Fred looked up and saw that another enormous mass was slipping slowly over the edge.

The other boys jumped back, but Fred remained. He tugged frantically, putting forth all his strength. One more desperate pull and he fell back on the ice, dragging Sid with him. At the same instant a tremendous mass of snow came down, one heavy block of ice just grazing him where he lay, panting and breathless.

“Fred, old boy, that was a grand thing for you to do!” cried Melvin, who with Teddy had just come up; and the sentiment was echoed by all the others who clustered admiringly around him.

“Oh, that was nothing,” disclaimed Fred. “We’ve got to get a hustle on now and take him to the Hall.”

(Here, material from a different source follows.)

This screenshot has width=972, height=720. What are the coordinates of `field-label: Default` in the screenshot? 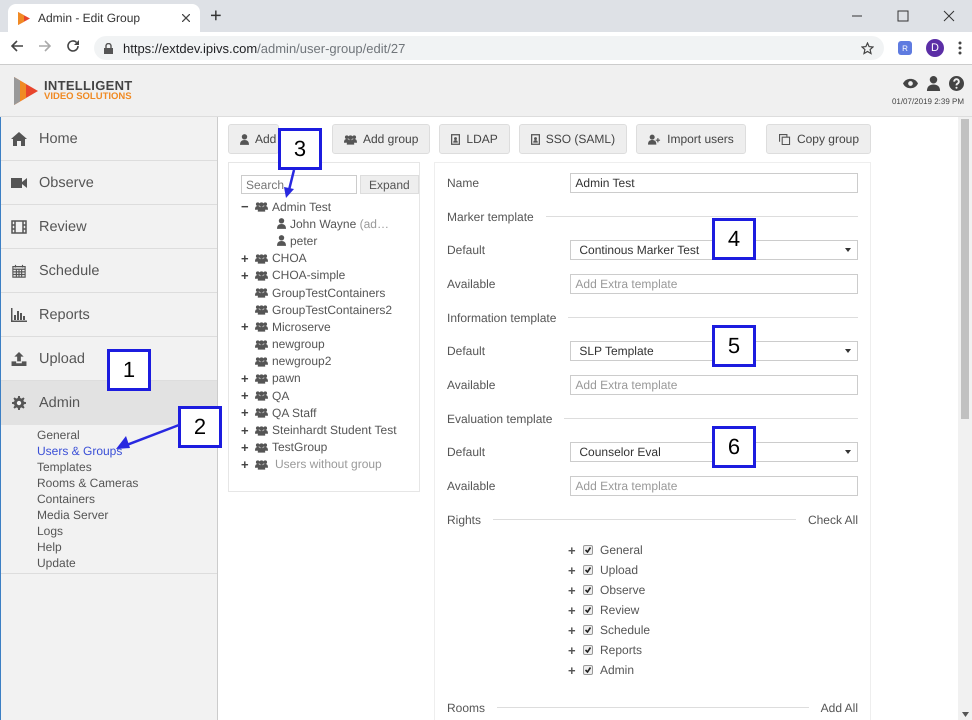 It's located at (466, 351).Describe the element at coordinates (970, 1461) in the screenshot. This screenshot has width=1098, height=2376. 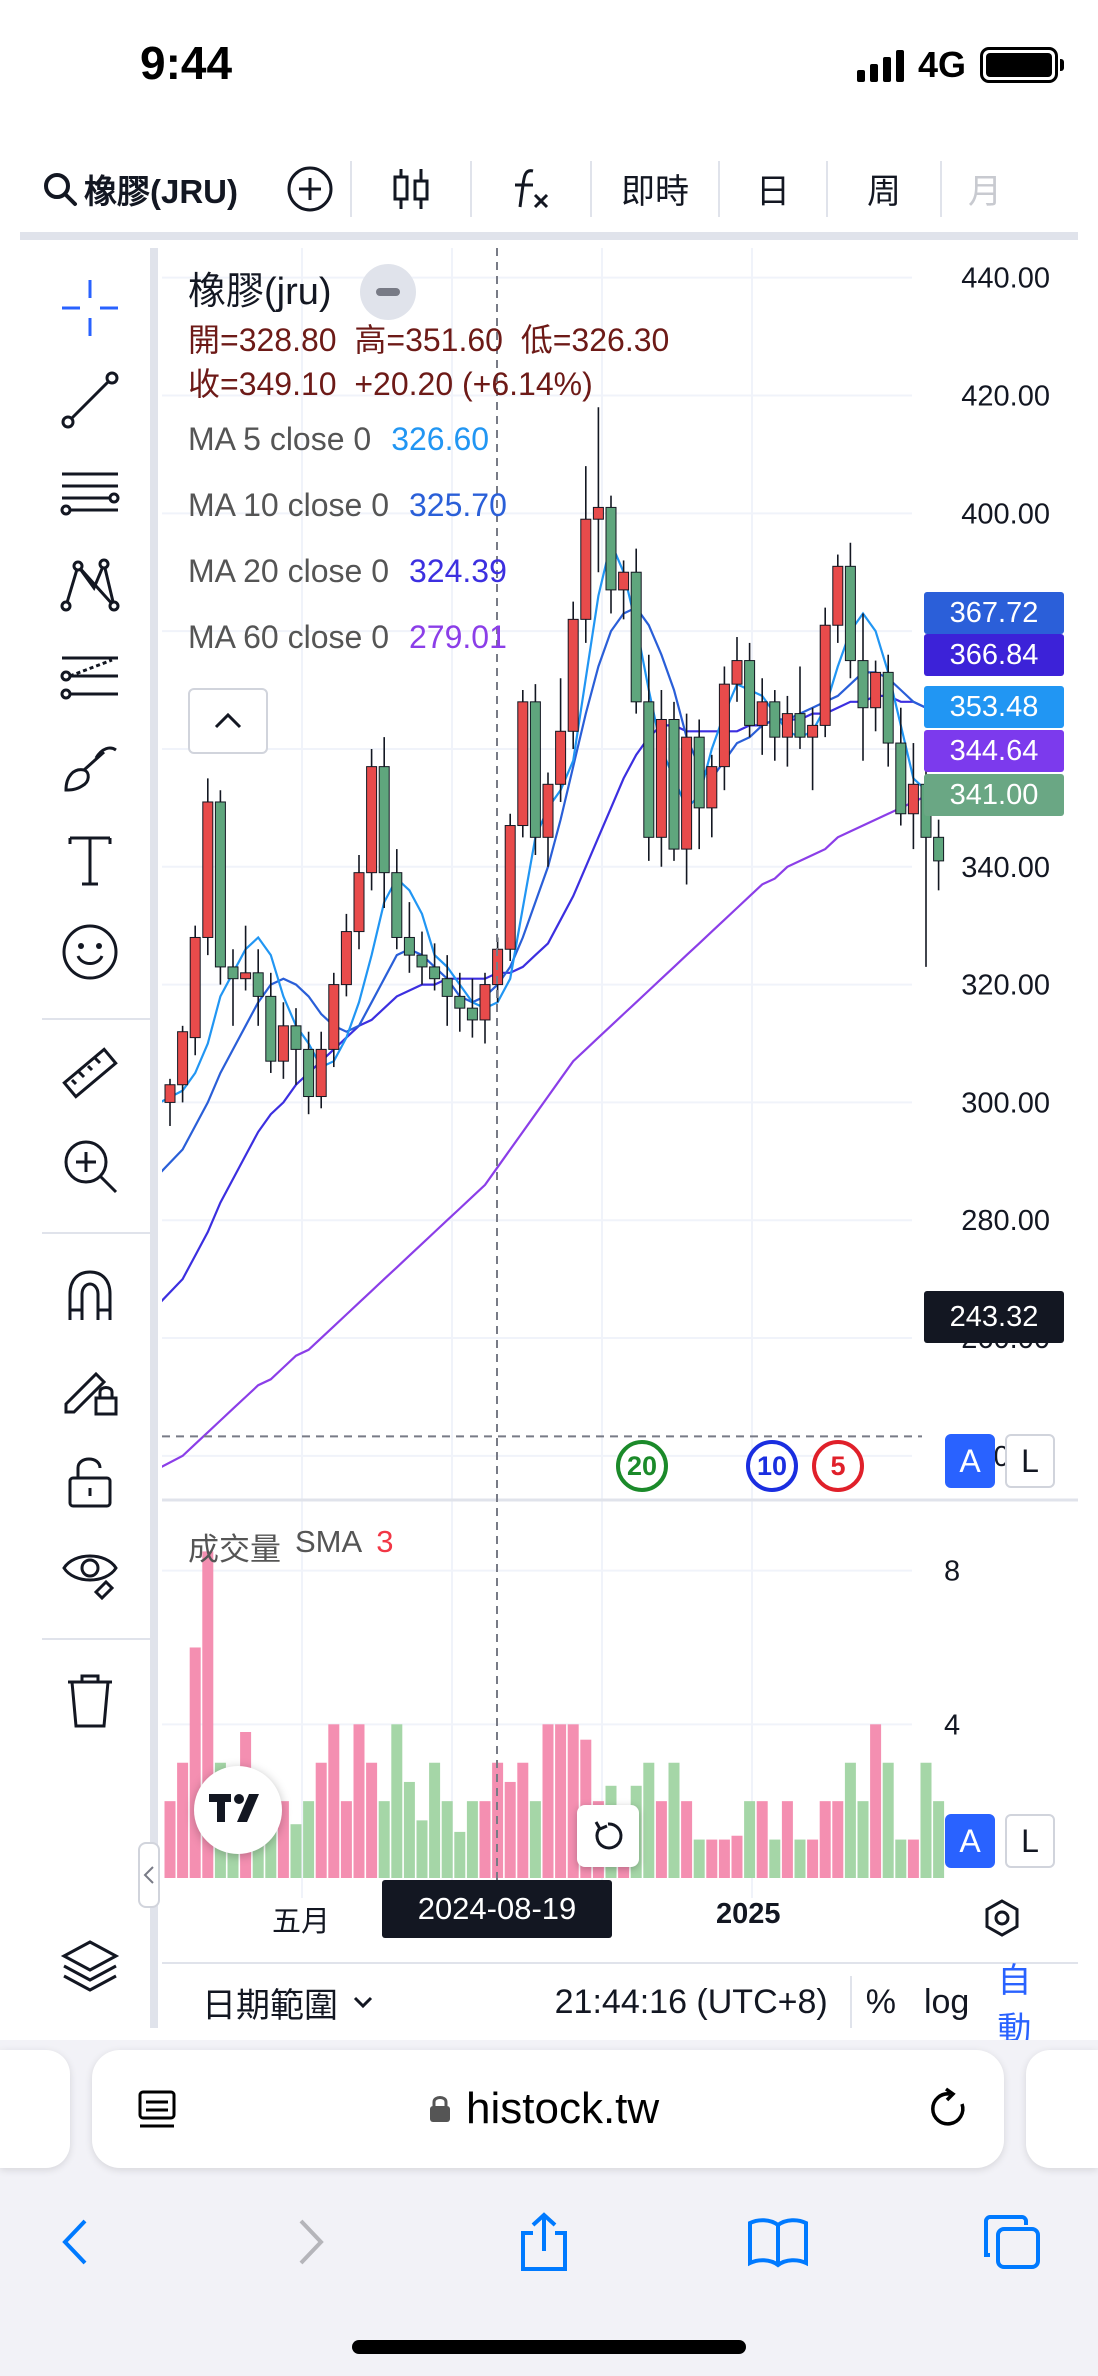
I see `auto-scale-button: A` at that location.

They carried the unconscious Sid to his dormitory, and medical aid was called at once. The doctor worked over him vigorously, and was soon able to predict that in a day or two he would be all right again.

Fred took a hot bath and changed into other clothes, and had soon shaken off all the shock of the accident.

He had barely finished supper when a message was brought to him that Sid wanted to see him.

He went at once, without any thought of what awaited him.